Sounds about as simple as you can get. It is 1,000 miles away from let’s not treat this women for cervical cancer so we can see how effective the treatment is.

In order to apply to the ethics committee, I had to consult a Maori provider to make sure there were no cultural issues if any Maori children took part and see a justice of the peace to sign a statutory declaration.

The application itself needed around 9000 words to complete and over 350 pages had to be submitted. For a study which could not be any simpler and had almost no chance of causing any harm, the application process took longer than doing the study would have.

This is the first stage of distress. Consulting a Maori health provider should not be mandatory – common sense should apply. And God forbid how you need 350 pages for such a simple study. Think of not only the cost to the healthcare system, but also the research that never happens due to such bureaucracy.

The study was rejected by the committee and around 40 points were raised, most of which were either wrong or not relevant to the ethics of the study. For example, I was told to consult at least two more Maori health providers and to have systems in place for interpreters, even though the study was to be undertaken by a few GPs who would ask their own patients with this condition if they wanted to take part.

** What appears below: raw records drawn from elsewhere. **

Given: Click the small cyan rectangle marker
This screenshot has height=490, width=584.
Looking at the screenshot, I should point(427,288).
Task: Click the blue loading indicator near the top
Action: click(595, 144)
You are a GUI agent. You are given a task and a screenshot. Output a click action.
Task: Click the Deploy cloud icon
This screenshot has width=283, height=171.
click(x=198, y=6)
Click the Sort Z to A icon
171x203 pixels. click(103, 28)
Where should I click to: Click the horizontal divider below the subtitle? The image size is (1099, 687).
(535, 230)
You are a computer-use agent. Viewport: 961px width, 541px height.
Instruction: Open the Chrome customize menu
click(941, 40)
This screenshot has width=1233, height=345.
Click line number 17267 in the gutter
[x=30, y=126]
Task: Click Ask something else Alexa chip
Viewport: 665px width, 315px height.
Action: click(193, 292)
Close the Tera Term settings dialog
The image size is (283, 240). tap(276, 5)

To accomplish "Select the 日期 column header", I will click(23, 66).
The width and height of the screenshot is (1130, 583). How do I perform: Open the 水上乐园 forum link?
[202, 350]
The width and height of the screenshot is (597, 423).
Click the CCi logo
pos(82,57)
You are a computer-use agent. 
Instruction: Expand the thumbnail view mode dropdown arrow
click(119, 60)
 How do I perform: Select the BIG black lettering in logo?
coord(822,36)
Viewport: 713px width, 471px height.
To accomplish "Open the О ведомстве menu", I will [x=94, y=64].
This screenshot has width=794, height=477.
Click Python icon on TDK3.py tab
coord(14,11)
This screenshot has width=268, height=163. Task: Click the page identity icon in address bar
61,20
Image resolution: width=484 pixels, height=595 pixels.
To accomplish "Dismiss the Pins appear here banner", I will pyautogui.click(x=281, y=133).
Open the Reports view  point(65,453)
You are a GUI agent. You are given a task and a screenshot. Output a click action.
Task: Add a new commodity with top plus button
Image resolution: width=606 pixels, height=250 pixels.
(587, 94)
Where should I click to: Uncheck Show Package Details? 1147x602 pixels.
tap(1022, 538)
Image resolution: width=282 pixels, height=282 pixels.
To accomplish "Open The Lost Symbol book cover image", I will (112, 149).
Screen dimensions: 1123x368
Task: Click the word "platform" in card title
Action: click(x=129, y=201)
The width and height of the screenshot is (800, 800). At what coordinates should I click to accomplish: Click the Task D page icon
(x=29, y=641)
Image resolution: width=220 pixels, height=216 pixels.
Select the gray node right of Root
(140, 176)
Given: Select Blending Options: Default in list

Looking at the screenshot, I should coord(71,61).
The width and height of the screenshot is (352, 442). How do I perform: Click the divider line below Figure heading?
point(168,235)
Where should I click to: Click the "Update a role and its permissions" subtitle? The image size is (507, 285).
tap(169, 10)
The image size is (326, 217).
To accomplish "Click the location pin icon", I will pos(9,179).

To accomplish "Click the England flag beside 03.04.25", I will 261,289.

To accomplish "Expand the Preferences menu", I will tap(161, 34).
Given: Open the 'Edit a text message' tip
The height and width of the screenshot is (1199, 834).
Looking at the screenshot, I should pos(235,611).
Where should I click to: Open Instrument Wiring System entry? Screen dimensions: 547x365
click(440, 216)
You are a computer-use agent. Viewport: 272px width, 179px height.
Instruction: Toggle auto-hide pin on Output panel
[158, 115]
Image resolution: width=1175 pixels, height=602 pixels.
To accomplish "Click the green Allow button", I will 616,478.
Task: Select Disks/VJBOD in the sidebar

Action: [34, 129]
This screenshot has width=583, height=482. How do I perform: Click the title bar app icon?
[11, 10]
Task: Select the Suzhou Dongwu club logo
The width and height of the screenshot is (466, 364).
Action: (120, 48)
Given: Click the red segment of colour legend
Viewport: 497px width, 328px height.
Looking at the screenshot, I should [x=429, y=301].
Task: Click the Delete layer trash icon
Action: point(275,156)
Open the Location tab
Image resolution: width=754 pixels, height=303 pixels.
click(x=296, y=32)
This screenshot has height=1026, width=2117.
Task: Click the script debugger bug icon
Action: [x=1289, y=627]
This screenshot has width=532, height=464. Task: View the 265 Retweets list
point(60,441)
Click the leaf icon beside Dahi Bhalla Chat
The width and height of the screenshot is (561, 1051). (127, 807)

Almost enough to make you weep.

It is no surprise he writes:

Medical researchers are hugely frustrated by the quality of the ethical reviews of their proposals, the work required for an application and the time taken for the responses and approvals. One of our leading orthopaedic surgeons has said the greatest impediment to medical research here is the growth of the ethics committee process.

We owe Dr Holt our thanks for speaking up. Hopefully the powers that be  will take note.